* **Try it**
Reproduce the records precisely. Omit every picture.

* **Task input**
-- Opening Marker --
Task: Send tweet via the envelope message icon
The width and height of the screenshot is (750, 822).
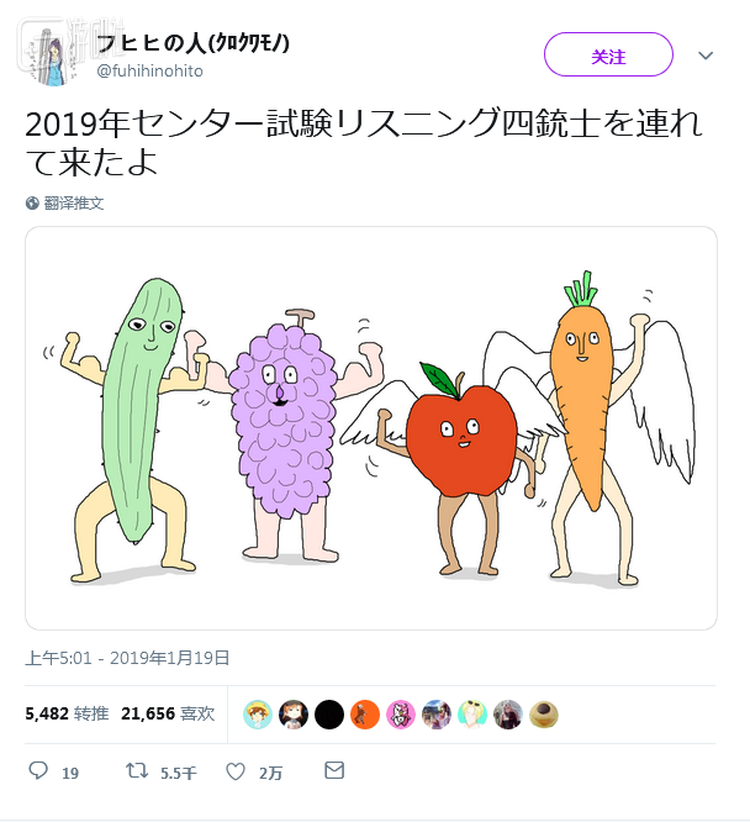Action: click(334, 771)
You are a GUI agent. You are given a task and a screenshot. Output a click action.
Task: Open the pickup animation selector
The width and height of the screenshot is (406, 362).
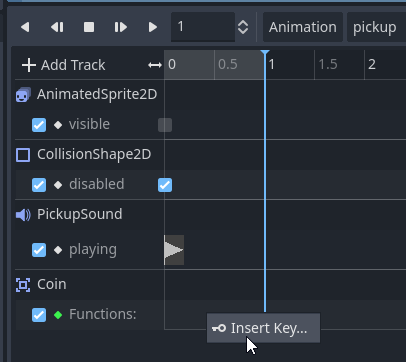(376, 27)
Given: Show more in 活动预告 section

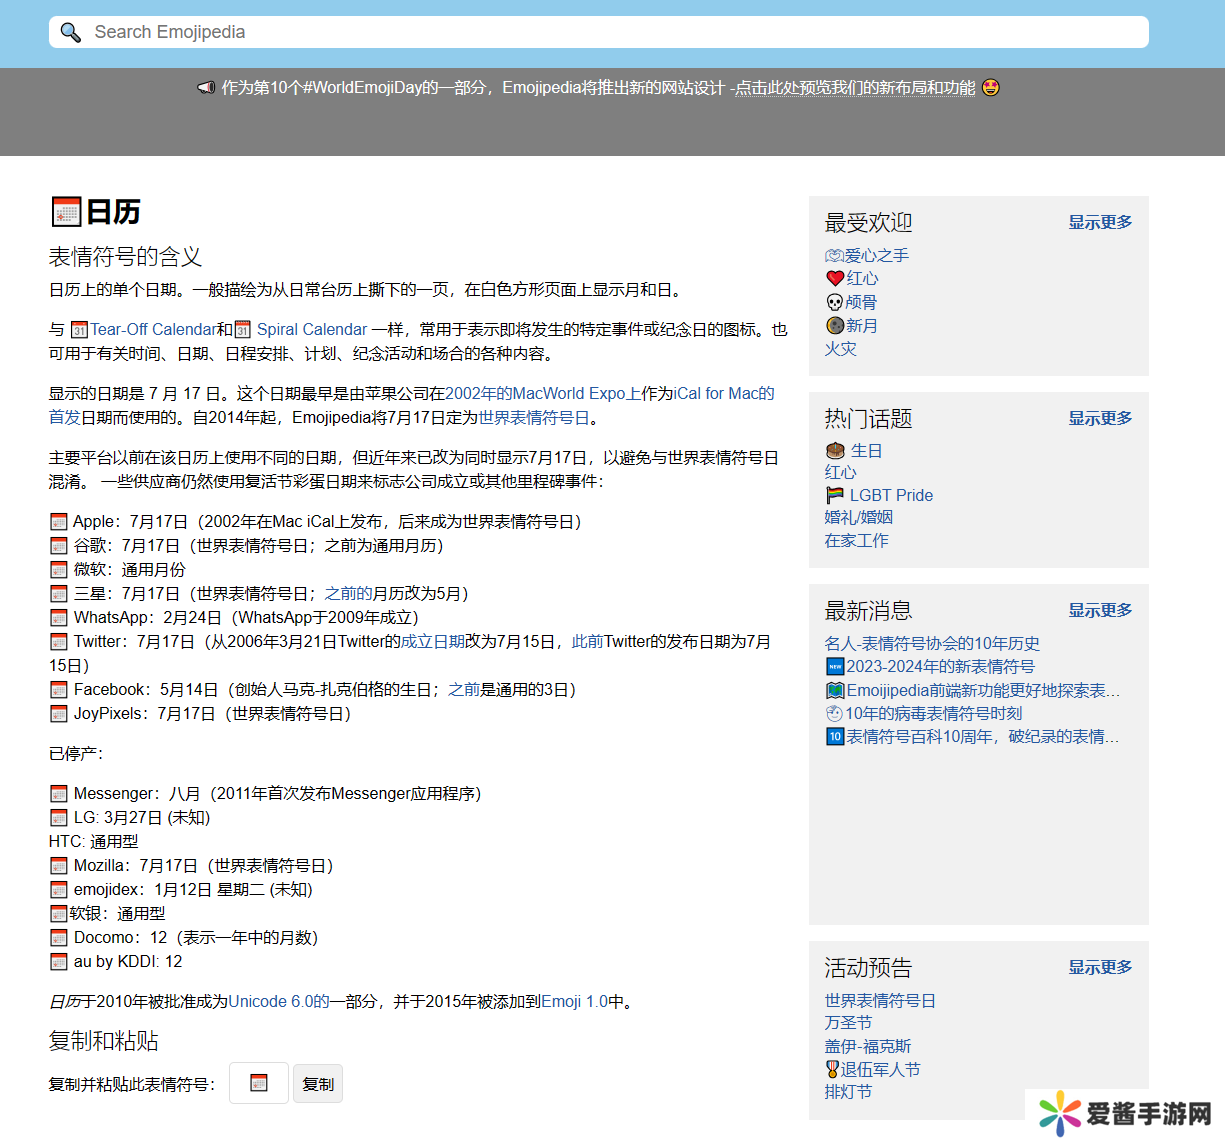Looking at the screenshot, I should [1100, 967].
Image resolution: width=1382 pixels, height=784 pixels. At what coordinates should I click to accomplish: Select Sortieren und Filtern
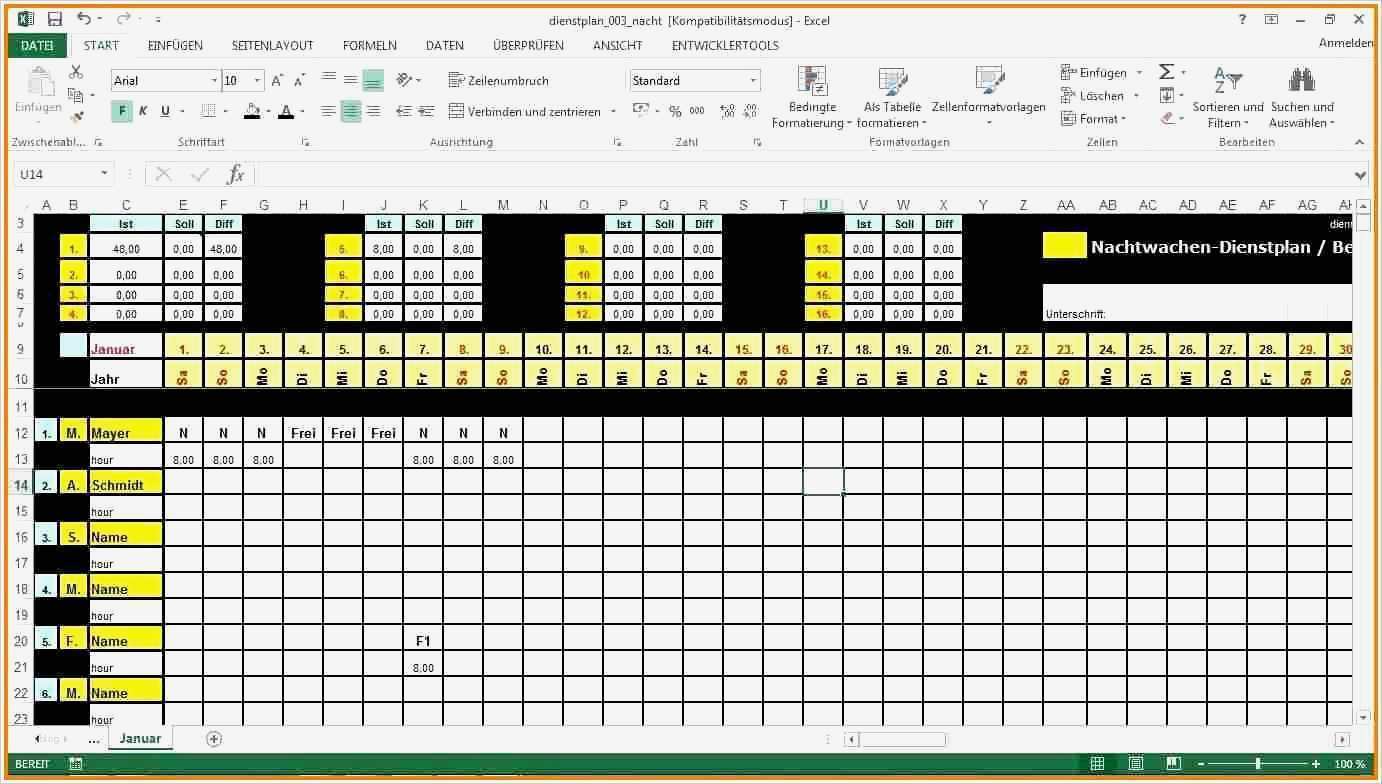[x=1227, y=97]
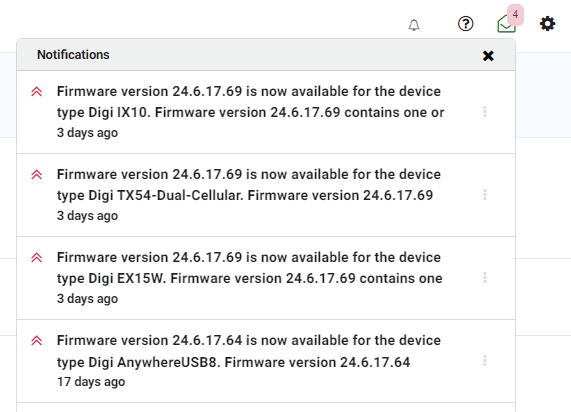Close the Notifications panel
The width and height of the screenshot is (571, 412).
pos(488,56)
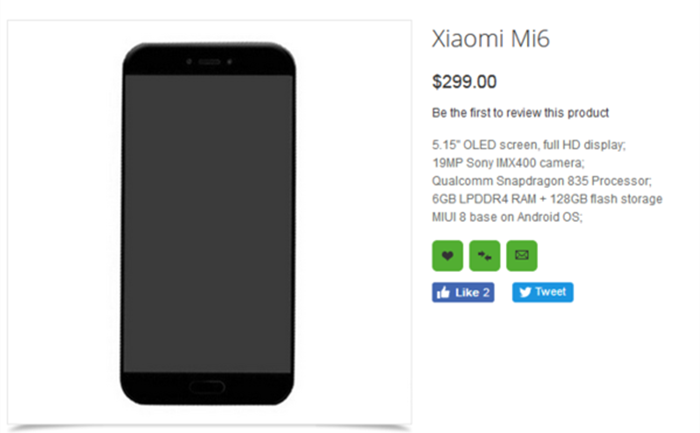This screenshot has height=433, width=700.
Task: Click the phone's oval home button in image
Action: pos(207,387)
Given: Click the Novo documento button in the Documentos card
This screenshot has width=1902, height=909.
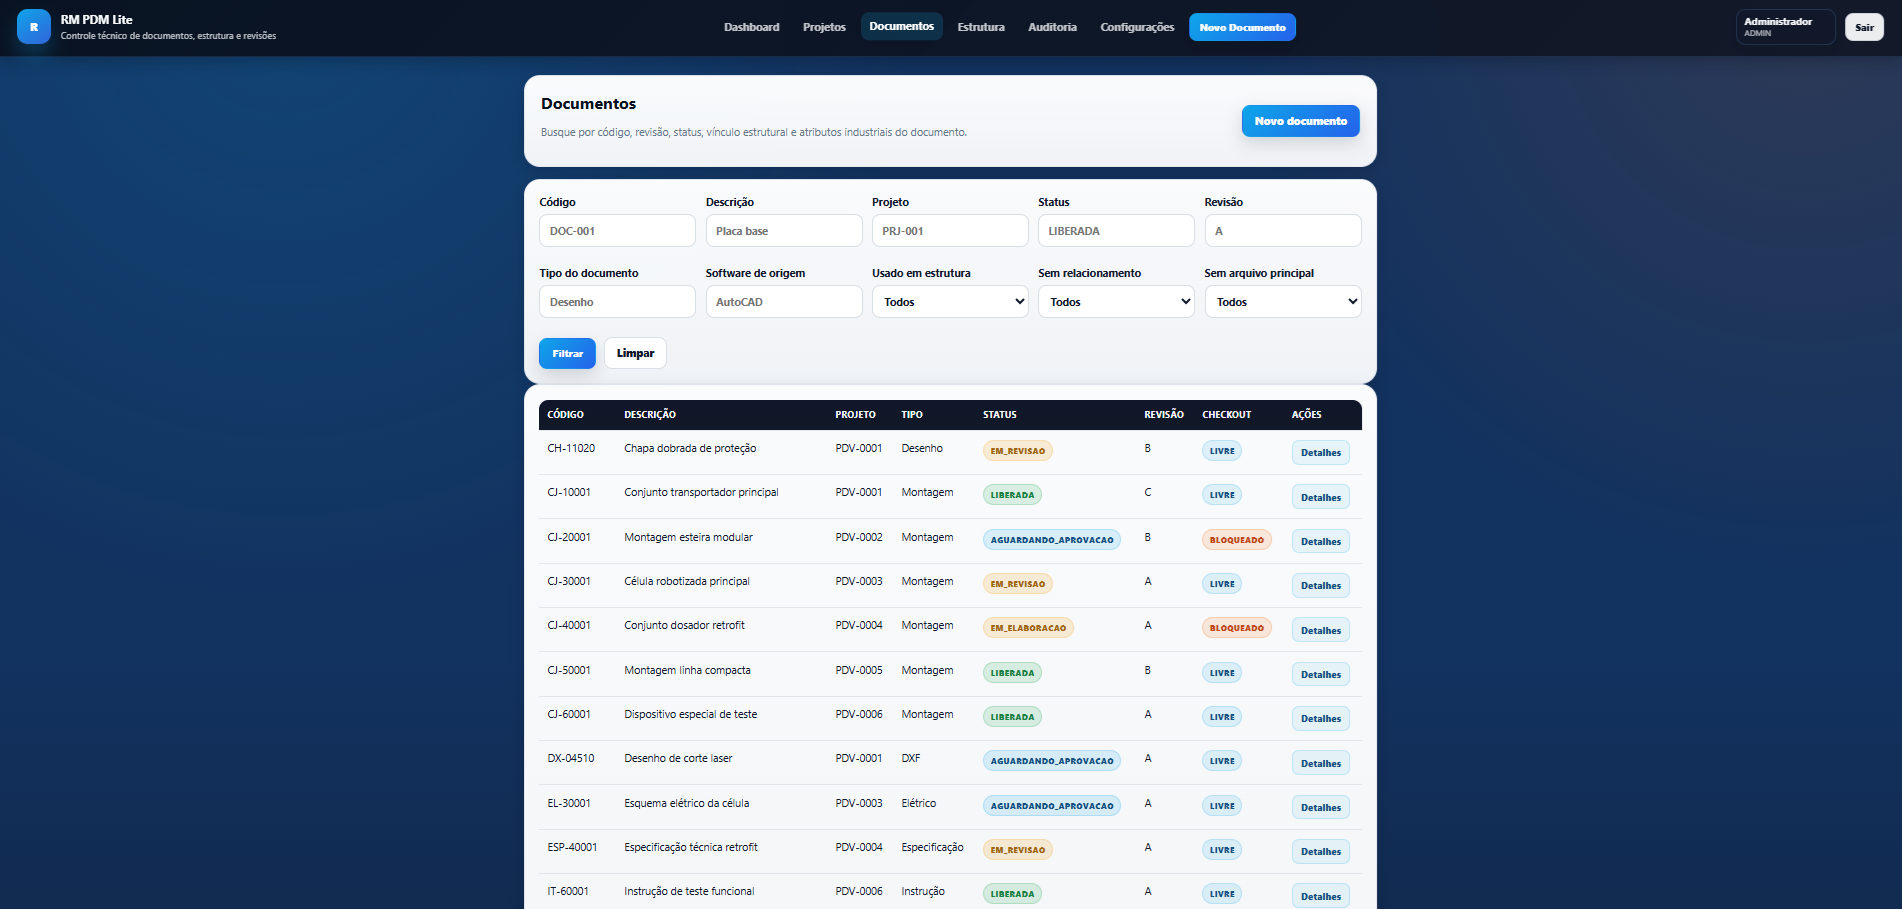Looking at the screenshot, I should tap(1300, 121).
-- Closing Marker --
* **Answer box**
Task: Send tweet via the envelope message icon
The width and height of the screenshot is (750, 822).
Action: click(334, 771)
You are a GUI agent. You are given a task and a screenshot. Output a click action.
Task: Open the pickup animation selector
The width and height of the screenshot is (406, 362).
(376, 27)
Given: Show more in 活动预告 section

Looking at the screenshot, I should [1100, 967].
Image resolution: width=1382 pixels, height=784 pixels. At what coordinates should I click to accomplish: Select Sortieren und Filtern
[x=1227, y=97]
Close the Notifications panel
The width and height of the screenshot is (571, 412).
pos(488,56)
This screenshot has height=433, width=700.
Task: Click the phone's oval home button in image
Action: pos(207,387)
Given: Click the Novo documento button in the Documentos card
This screenshot has width=1902, height=909.
Looking at the screenshot, I should tap(1300, 121).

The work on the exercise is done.